» **What you are asked to do**:
Reproduce the data verbatim, from the line containing "Motýli (289, 95)" through the line containing "Autor (782, 95)", inclusive of both.

» **Record set**:
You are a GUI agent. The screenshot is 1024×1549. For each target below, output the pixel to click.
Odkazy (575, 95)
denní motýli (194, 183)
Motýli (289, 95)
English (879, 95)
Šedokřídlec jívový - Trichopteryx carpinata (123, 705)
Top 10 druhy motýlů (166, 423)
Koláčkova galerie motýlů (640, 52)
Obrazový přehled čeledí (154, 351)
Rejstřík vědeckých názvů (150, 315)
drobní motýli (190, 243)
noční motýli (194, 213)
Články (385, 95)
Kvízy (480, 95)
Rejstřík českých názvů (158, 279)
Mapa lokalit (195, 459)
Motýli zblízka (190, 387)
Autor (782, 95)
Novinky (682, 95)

---

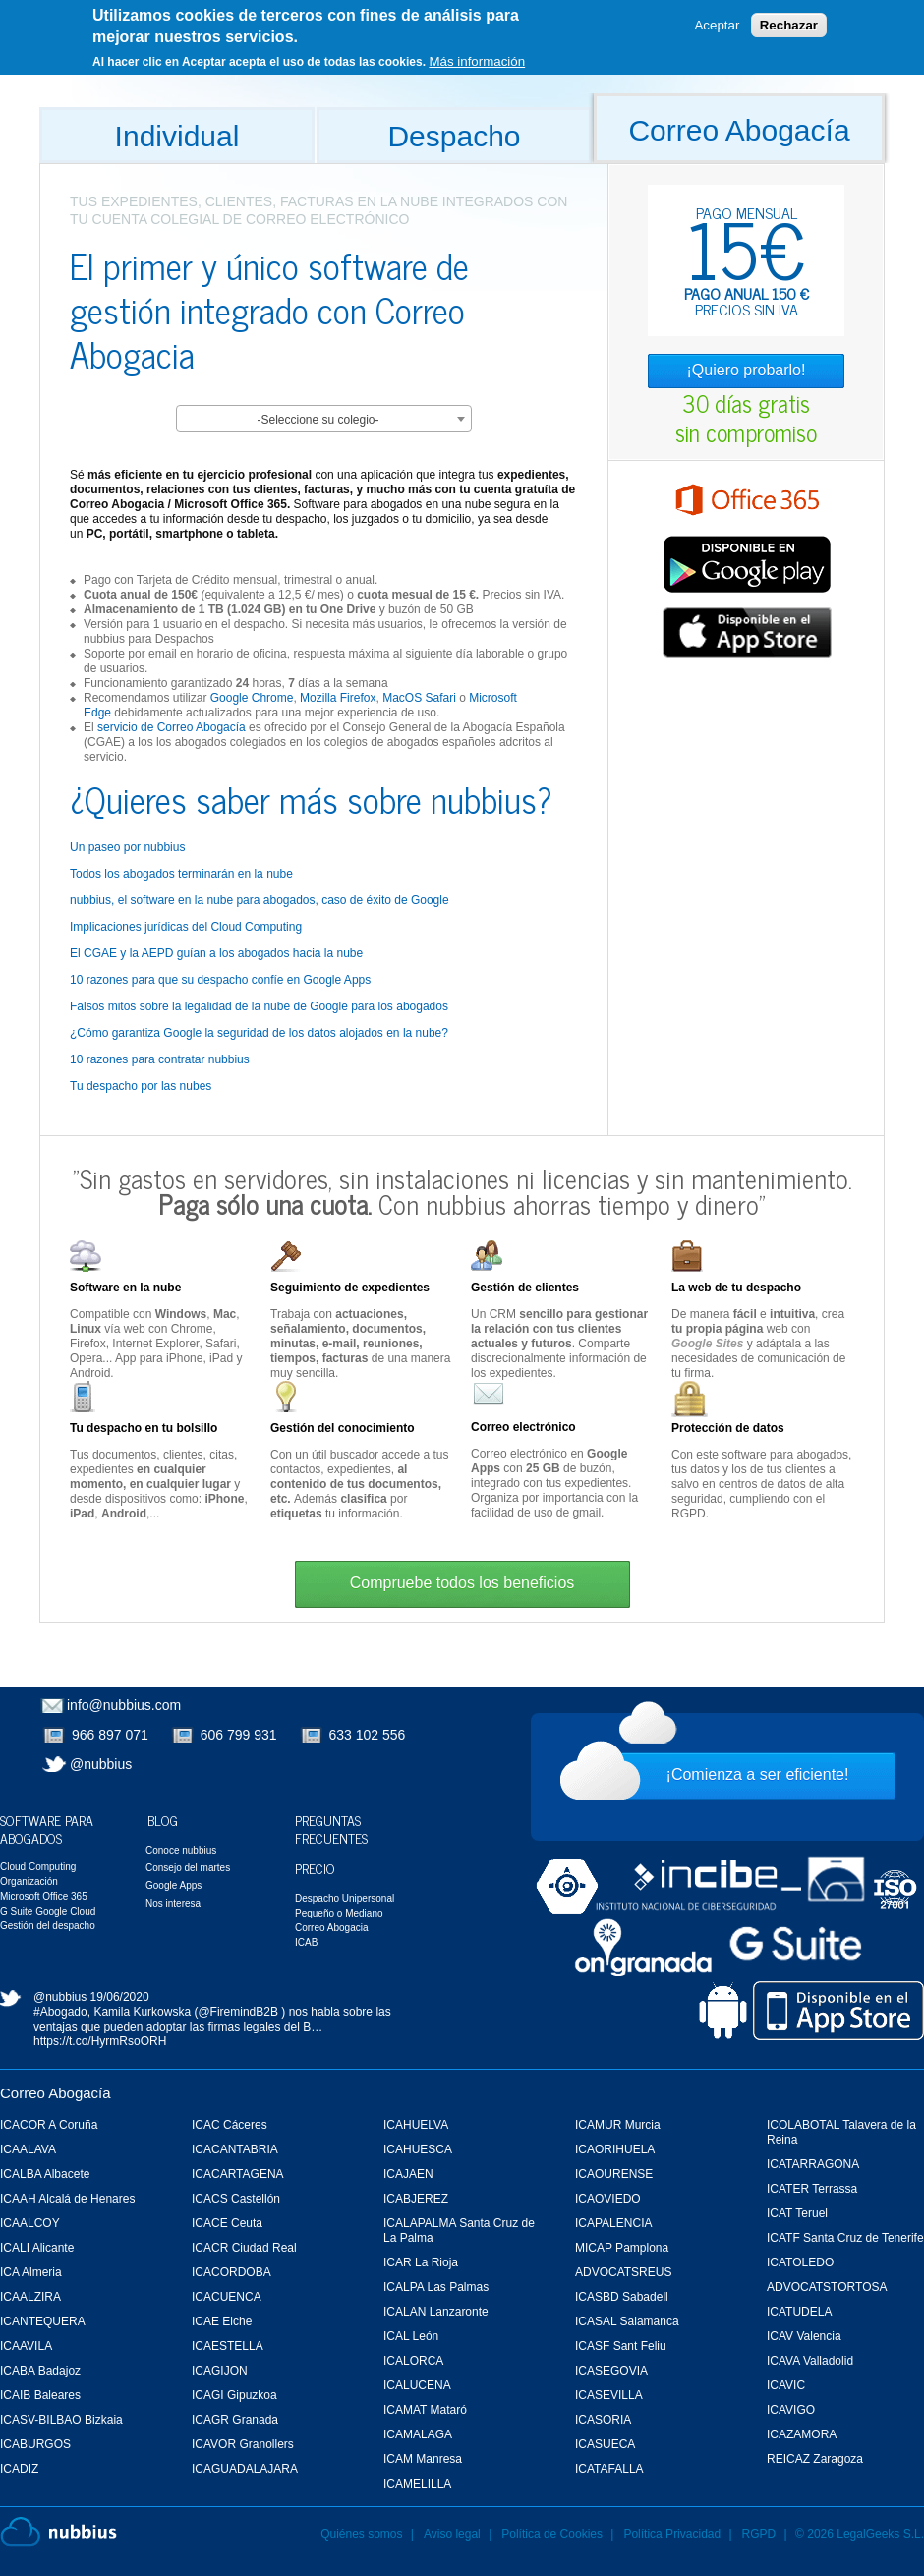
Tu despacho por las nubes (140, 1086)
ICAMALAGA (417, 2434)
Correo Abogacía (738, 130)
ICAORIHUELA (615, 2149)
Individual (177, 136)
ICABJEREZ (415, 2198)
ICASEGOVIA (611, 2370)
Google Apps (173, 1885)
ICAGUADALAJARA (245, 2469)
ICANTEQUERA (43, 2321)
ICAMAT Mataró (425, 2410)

» **Task result**:
Motýli (289, 95)
English (879, 95)
Šedokřídlec jívový - Trichopteryx carpinata (123, 705)
Top 10 druhy motýlů (166, 423)
Koláčkova galerie motýlů (640, 52)
Obrazový přehled čeledí (154, 351)
Rejstřík vědeckých názvů (150, 315)
drobní motýli (190, 243)
noční motýli (194, 213)
Články (385, 95)
Kvízy (480, 95)
Rejstřík českých názvů (158, 279)
Mapa lokalit (195, 459)
Motýli zblízka (190, 387)
Autor (782, 95)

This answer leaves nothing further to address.